MotoGP, Jorge Lorenzo: “Io, Marquez e Valentino gli unici campioni”

Jorge Lorenzo affronterà il GP del Qatar non ancora al top della forma. Non rigetta l'appellativo di Dream Team: "Marquez, Rossi ed io gli unici campioni".

27 febbraio 2019 - 17:17

Jorge Lorenzo deve ancora smaltire l’infortunio allo scafoide della mano sinistra. Nelle fasi finali della terza giornata di test in Qatar ha vissuto attimi di paura quando è caduto dalla sua RC213V. Ma fortunatamente ha ben difeso il polso recentemente operato. In vista del week-end di gara chiede di anticipare il semaforo verde del primo GP che si corre in notturna, per evitare le conseguenze di temperature basse, umidità e presenza di sabbia del deserto. Richiesta in parte accolta dal boss della Dorma Carmelo Ezpeleta che girerà la richiesta al vaglio degli altri piloti della MotoGP.

Le condizioni del polso sinistro

Manca poco più di una settimana all’inizio della stagione 2019, per Jorge Lorenzo sarà l’esordio ufficiale con il nuovo team Repsol Honda. Non sarà al top della forma fisica, ma le sensazioni racimolate nei test sono incoraggianti. “Sto abbastanza bene, i piloti hanno un sacco di paura con lo scafoide. Gli allenamenti sono stati abbastanza buoni. Non sarò al 100% per la gara ma ci sarò vicino“, ha detto all’agenzia stampa Europa Press. Nella sua Lugano prosegue la riabilitazione al polso, ultimo degli eventi sfortunati che hanno costellato gli ultimi mesi della sua carriera. “Ho trascorso un piccolo calvario con le lesioni di Aragon 2018. Ho trascorso quattro o cinque mesi senza essere in grado di allenarmi bene. Ho bisogno di ritmo della massa muscolare“.
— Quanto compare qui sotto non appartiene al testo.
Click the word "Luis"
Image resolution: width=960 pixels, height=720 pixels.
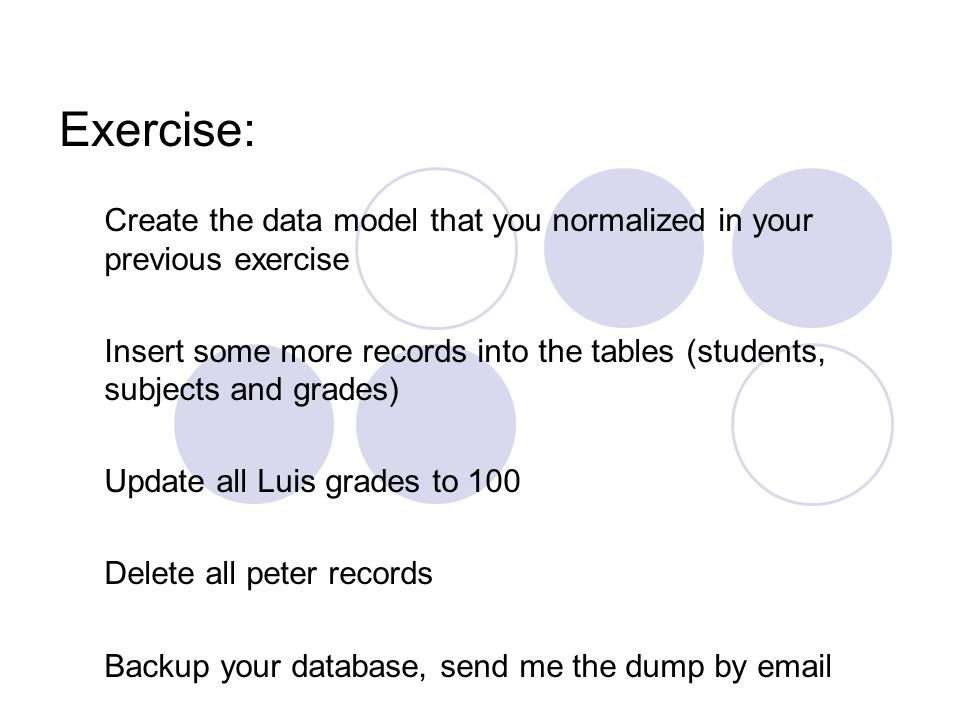pos(286,482)
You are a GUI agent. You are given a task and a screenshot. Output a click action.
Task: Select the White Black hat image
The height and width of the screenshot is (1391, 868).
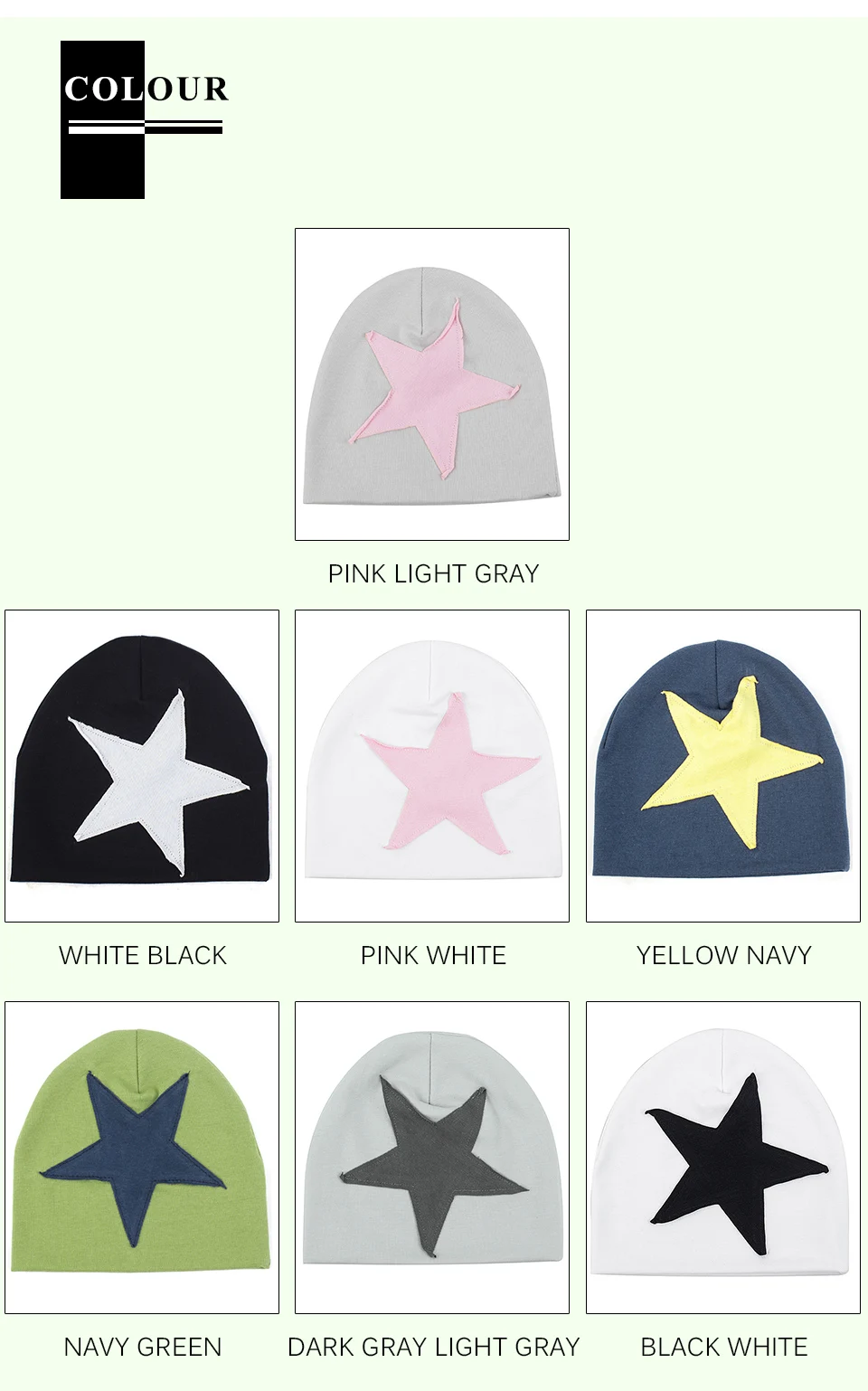point(142,766)
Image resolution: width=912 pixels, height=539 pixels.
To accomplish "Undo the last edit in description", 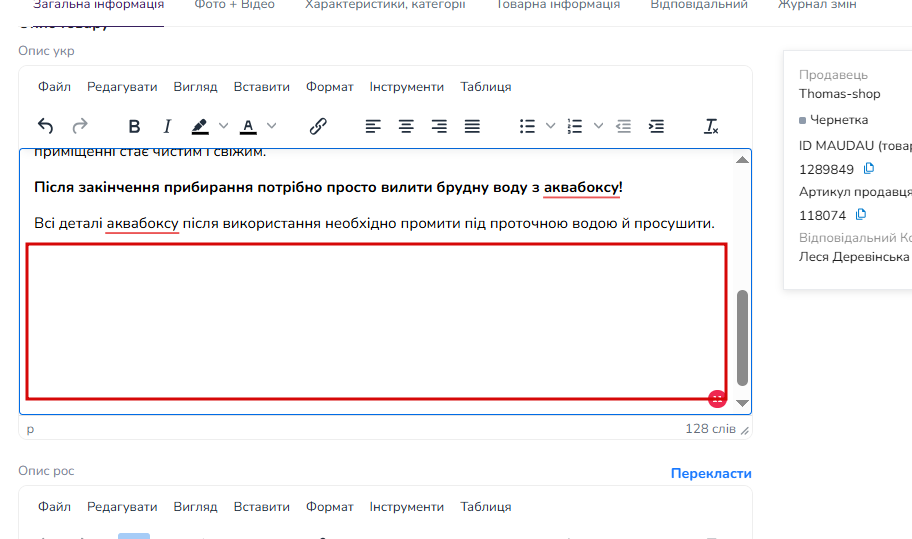I will click(45, 126).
La convivenza Lorenzo-Marquez

I tre giorni di test a Losail gli hanno permesso di prendere maggior confidenza con la RC213V, un cammino a tempo indeterminato, fino a quando non troverà la giusta sintonia per puntare alla vittoria. Buone le impressioni derivate dal nuovo motore Honda, che ha consentito di mettersi alla pari con Ducati. Sarà una stagione fondamentale per Jorge Lorenzo: non solo dovrà fare i conti con la nuova moto, ma con il compagno di team più ostico in griglia. “Affronto il compagno di squadra più complicato in termini di velocità, aggressività e fame di vittoria“. Sarà un rapporto complicato come con Rossi in Yamaha? “Spero di no… In MotoGP tutto è possibile. Chiaramente non sono il favorito: non conosco la moto e ho concluso al nono posto nel 2018. Ma tutti sanno che sono molto testardo, che non mi fermo finché non raggiungo il mio obiettivo“.

Dream team e avversari

Al pilota maiorchino piace la definizione “dream team”. “Non penso sia una bugia, fino ad ora, insieme a Valentino, siamo gli unici campioni. Se non otteniamo buoni risultati non ci chiameranno più così. I numeri non imbrogliano“. In base a quanto visto nelle uscite prestagionali, le squadre rivali sembrano molto agguerrite e intenzionate a prendersi il trono iridato. “Suzuki e Ducati hanno fatto un passo avanti. Abbiamo migliorato il motore, ci sono sette favoriti, non solo Marquez o Lorenzo“.